Since it is often useful to detect trans-splicing acceptor sites and polyadenylation sites separately for different developmental stages, we provide a script (combine_site_data.py which can be used to combine data across multiple stages. By using data from all stages measured, we can be arrive at more accurate estimates of the general UTR lengths.
For more information, see the README.me for the repository above.
A genome coverage map is a file which contains counts of reads at each position in a genome, e.g.:
...
TcChr1-S 98 0
TcChr1-S 99 0
TcChr1-S 100 0
TcChr1-S 101 1
TcChr1-S 102 3
TcChr1-S 103 3
TcChr1-S 104 3
TcChr1-S 105 6
...
You can use the bedtools genomecov function to create such a map.
First, of you have multiple samples you wish you wish you use, first combine and sort them using samtools view:
samtools merge - */accepted_hits.bam | samtools sort -o combined.bam -
Next, call genomecov
with the -d
(single-nt resolution) option:
bedtools genomecov -d -ibam combined.bam | gzip > combined.coverage.gz
You should now have a gzip-compressed coverage map spanning the entire parasite genome.

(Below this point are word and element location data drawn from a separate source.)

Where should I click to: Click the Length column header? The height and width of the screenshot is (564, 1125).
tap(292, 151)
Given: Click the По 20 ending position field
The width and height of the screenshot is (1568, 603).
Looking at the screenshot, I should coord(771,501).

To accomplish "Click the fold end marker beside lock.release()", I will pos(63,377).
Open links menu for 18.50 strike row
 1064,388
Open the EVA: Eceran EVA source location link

Example call to gene_structure_determination.py
:
./gene_structure_determination.py \
-c $SCRATCH/tcruzi-hsapiens/tophat/tcruzi/tcruzi_all_samples_sorted.coverage.gz \
-g $REF/tcruzi_clbrener_esmeraldo-like/annotation/TriTrypDB-27_TcruziCLBrenerEsmeraldo-like.gff \
-f $REF/tcruzi_clbrener_esmeraldo-like/genome/TriTrypDB-27_TcruziCLBrenerEsmeraldo-like_Genome.fasta \
-s $RESEARCH/2015/110-utr-lengths/input/tcruzi_infecting_hsapiens_combined_sl_sorted.gff \
-p $RESEARCH/2015/110-utr-lengths/input/tcruzi_infecting_hsapiens_combined_polya_sorted.gff \
tcruzi_all
Full list of command-line parameters:
usage: gene_structure_determination.py [-h] -c COVERAGE -f FASTA -g GFF [-s SL_GFF]

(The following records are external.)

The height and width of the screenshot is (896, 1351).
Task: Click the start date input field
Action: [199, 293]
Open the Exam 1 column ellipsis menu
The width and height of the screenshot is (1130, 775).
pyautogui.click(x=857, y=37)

[-p POLYA_GFF] -l MIN_PROTEIN_LENGTH
[-t PLOT_TYPE]
OUTDIR
Detect novel ORFs using RNA-Seq data.
positional arguments:
OUTFILE Location to save output GFF to
optional arguments:
-h, --help show this help message and exit
-c COVERAGE, --coverage COVERAGE
Single nucleotide resolution genome coverage map
-f FASTA, --fasta FASTA
Input genome FASTA file
-g GFF, --gff GFF Input genome GFF file
-s SL_GFF, --sl-gff SL_GFF
Spliced leader site GFF
-p POLYA_GFF, --polya-gff POLYA_GFF
Polyadenylation site GFF
-l MIN_PROTEIN_LENGTH, --min-protein-length MIN_PROTEIN_LENGTH
Minimum size in amino acids allowed for novel ORFs.
(default=30)
-t PLOT_TYPE, --plot-type PLOT_TYPE
Type of colormap to use when generating coverage
plots. [discrete|continuous]
TODO...
TODO...
Note: utr5_stats.csv and utr3_stats.csv include only data on primary UTR boundaries.